Bonnes pratiques et alternatives pour un arrosage responsable sans risque pour l’environnement

Préserver la qualité du sol et la vitalité de ses cultures repose sur quelques habitudes simples mais décisives. La meilleure ressource reste l’eau de pluie, récupérée grâce à un récupérateur : zéro chlore, une minéralisation douce, un geste gratuit et durable. L’eau reposée, laissée à l’air libre 48 heures au minimum, constitue une autre possibilité, car cette pause favorise l’élimination naturelle du chlore.

  • Un système d’irrigation goutte-à-goutte permet de maîtriser l’apport en eau, réduit le stress des plantes et limite les pertes de nutriments dans le sol.
  • L’ajout ponctuel de thiosulfate de sodium dans l’eau élimine les traces de chlore restantes.
  • Pour les jardiniers urbains, les déchlorinateurs domestiques offrent une solution simple sans modifier la qualité gustative de l’eau du robinet.

Privilégiez un arrosage tôt le matin ou en soirée : cela limite l’évaporation et protège les racines contre les variations thermiques.

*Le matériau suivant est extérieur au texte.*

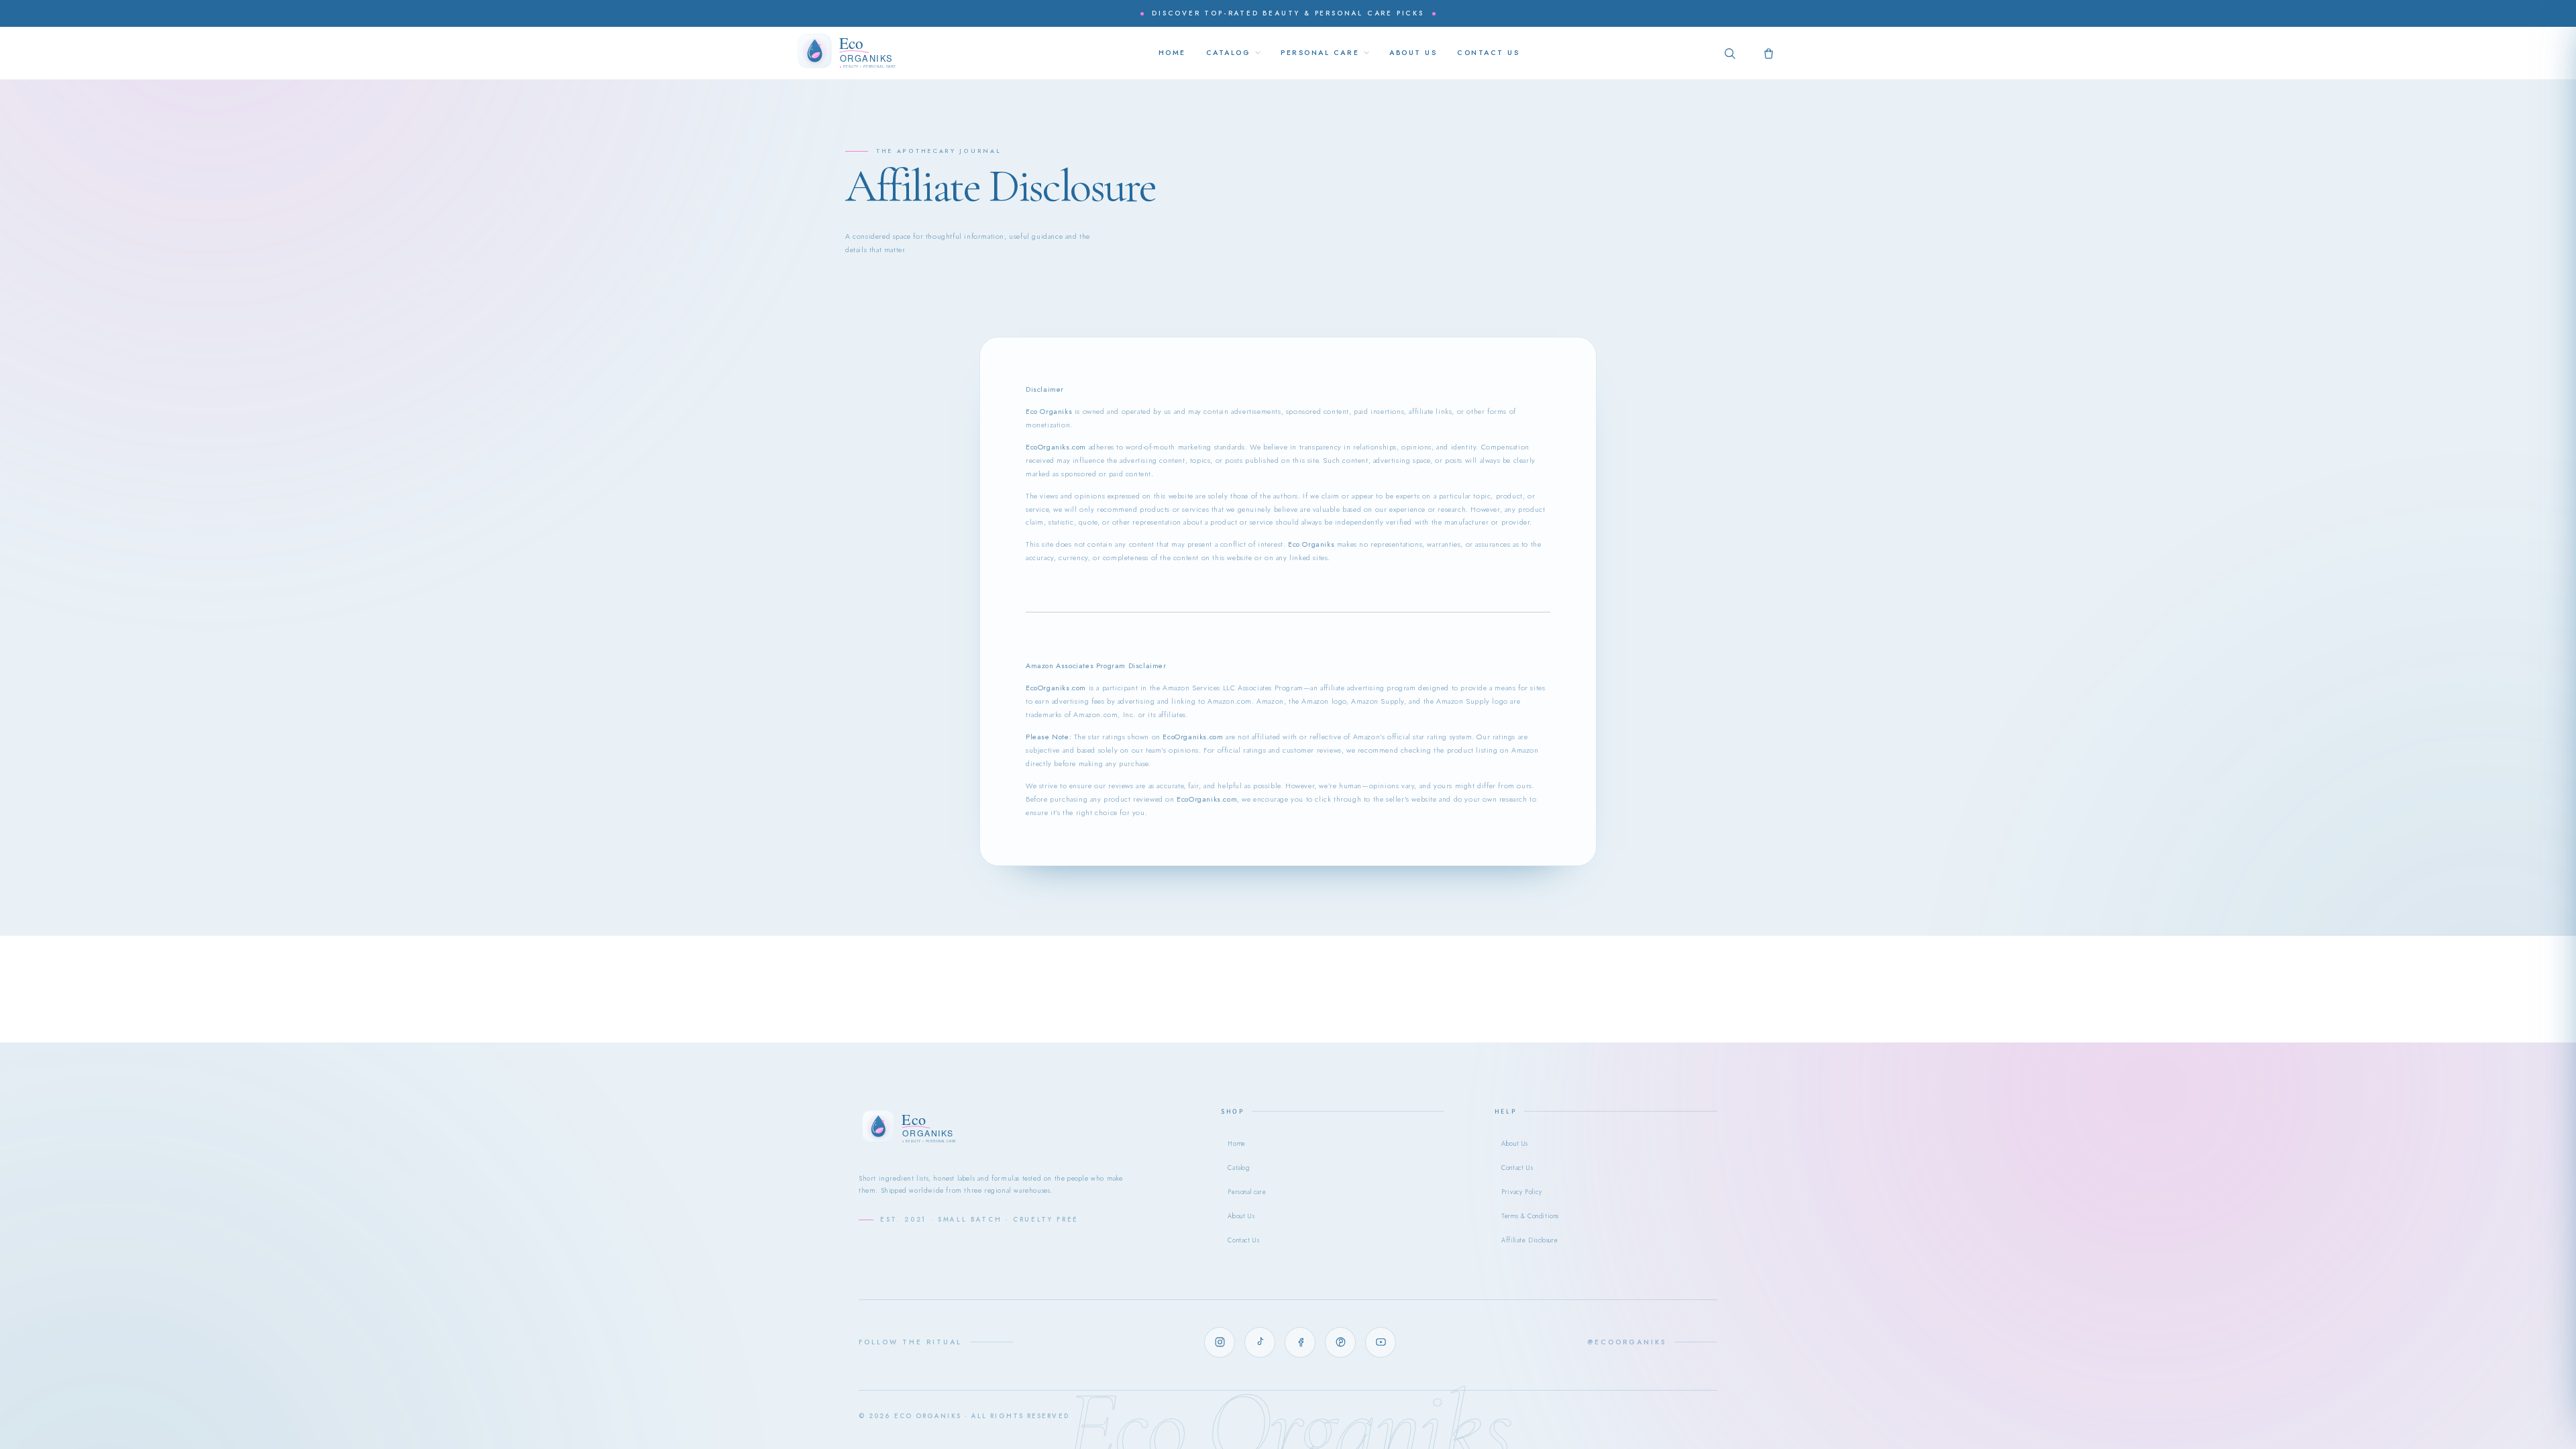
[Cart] (1768, 53)
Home (1236, 1143)
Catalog (1238, 1168)
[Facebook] (1300, 1342)
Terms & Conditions (1530, 1216)
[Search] (1729, 53)
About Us (1241, 1216)
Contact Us (1243, 1240)
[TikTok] (1259, 1342)
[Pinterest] (1340, 1342)
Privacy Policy (1521, 1192)
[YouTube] (1380, 1342)
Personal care (1247, 1192)
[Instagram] (1219, 1342)
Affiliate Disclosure (1529, 1240)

Complétez ce mode d’arrosage par des bio-stimulants naturels ou extraits d’algues : ils renforcent la vitalité des plantations sans perturber l’équilibre du sol. Réutiliser l’eau, qu’elle vienne du spa ou du jardin, demande toujours une analyse précise des taux de chlore et autres résidus : c’est la seule porte d’entrée pour un arrosage qui respecte la nature… et la promesse d’un jardin qui ne s’essouffle jamais.